:: AIM OF THE EXERCISE ::
Where in the material does the word "quantity" appear? Copy each line that has it.

:: SUPPLIED DATA ::
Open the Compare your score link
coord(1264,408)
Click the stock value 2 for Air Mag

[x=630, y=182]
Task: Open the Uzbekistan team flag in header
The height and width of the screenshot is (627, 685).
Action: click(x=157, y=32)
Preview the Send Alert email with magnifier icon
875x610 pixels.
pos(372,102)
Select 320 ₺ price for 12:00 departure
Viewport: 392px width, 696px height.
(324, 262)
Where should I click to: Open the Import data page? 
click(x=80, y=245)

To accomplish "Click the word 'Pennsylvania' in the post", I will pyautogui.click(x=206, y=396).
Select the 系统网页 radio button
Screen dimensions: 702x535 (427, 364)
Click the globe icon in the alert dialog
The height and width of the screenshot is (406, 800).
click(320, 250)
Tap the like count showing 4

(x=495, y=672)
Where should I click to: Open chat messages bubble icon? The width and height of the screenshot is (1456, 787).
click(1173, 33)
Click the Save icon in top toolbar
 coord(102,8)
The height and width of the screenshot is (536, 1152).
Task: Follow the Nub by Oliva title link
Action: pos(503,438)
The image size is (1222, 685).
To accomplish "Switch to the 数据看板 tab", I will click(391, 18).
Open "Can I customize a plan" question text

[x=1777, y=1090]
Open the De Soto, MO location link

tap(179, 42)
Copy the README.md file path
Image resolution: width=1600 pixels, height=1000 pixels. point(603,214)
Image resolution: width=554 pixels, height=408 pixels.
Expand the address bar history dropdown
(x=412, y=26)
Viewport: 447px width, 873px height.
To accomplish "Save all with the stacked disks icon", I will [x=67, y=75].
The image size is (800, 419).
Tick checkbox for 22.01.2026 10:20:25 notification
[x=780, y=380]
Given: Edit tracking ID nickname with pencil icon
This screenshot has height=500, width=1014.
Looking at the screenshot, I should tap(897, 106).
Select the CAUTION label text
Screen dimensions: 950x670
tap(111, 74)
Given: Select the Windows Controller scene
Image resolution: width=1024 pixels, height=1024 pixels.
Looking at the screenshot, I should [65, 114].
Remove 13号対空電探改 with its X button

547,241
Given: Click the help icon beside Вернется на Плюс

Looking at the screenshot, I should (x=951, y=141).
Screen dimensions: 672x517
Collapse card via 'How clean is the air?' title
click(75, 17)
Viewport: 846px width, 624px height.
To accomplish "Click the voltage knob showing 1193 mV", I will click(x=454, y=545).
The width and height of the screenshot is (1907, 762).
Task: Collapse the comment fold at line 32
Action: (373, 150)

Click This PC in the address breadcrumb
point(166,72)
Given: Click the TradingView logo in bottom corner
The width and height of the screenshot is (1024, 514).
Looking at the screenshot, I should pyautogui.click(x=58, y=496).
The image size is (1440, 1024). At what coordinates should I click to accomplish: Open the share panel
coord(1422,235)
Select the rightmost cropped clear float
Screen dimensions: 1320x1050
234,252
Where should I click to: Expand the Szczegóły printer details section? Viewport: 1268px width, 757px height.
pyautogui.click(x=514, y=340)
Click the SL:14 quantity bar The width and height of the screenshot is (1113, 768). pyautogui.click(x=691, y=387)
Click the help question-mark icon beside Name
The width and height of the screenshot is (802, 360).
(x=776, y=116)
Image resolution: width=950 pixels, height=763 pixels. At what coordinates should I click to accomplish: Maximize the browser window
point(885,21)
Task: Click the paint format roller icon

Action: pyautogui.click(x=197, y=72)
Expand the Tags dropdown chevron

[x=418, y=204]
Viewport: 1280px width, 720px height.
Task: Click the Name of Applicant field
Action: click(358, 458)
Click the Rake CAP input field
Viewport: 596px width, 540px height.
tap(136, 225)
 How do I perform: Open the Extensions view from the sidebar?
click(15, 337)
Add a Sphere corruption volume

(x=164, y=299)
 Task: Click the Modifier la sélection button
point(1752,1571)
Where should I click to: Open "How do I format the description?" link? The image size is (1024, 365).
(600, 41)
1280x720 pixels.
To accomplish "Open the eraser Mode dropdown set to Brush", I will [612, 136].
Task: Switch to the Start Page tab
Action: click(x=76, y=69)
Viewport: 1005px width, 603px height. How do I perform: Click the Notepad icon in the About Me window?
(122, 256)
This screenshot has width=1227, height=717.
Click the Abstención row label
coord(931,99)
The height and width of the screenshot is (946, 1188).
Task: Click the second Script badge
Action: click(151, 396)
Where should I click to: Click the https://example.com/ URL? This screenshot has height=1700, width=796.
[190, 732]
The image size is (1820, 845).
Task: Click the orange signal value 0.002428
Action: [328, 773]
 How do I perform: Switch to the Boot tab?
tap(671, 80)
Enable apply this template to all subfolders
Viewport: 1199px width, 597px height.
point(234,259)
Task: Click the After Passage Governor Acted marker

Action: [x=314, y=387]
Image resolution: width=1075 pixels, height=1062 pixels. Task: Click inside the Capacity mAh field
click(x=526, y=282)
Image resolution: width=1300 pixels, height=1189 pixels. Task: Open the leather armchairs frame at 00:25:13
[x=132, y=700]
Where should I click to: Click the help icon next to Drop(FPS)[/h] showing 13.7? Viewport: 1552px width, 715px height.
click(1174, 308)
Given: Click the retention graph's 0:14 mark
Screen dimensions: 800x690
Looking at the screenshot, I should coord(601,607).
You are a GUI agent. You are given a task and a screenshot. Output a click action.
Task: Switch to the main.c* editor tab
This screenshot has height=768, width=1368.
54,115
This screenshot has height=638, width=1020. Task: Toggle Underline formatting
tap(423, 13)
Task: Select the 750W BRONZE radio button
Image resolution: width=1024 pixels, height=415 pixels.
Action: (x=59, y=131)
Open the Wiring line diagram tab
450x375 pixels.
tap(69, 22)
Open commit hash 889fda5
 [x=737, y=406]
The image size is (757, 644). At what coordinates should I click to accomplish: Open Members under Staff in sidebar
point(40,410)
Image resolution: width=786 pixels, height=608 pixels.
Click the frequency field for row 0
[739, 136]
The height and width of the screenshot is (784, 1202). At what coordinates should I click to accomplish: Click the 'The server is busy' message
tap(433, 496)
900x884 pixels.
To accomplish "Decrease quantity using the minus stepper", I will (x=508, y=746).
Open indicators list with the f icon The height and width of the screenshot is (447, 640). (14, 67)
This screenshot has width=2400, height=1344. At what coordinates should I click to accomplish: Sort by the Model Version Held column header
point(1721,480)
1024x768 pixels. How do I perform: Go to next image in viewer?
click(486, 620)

:: RESPONSE ::
Click the SL:14 quantity bar The width and height of the screenshot is (1113, 768). pyautogui.click(x=691, y=387)
To accomplish "Decrease quantity using the minus stepper", I will (x=508, y=746).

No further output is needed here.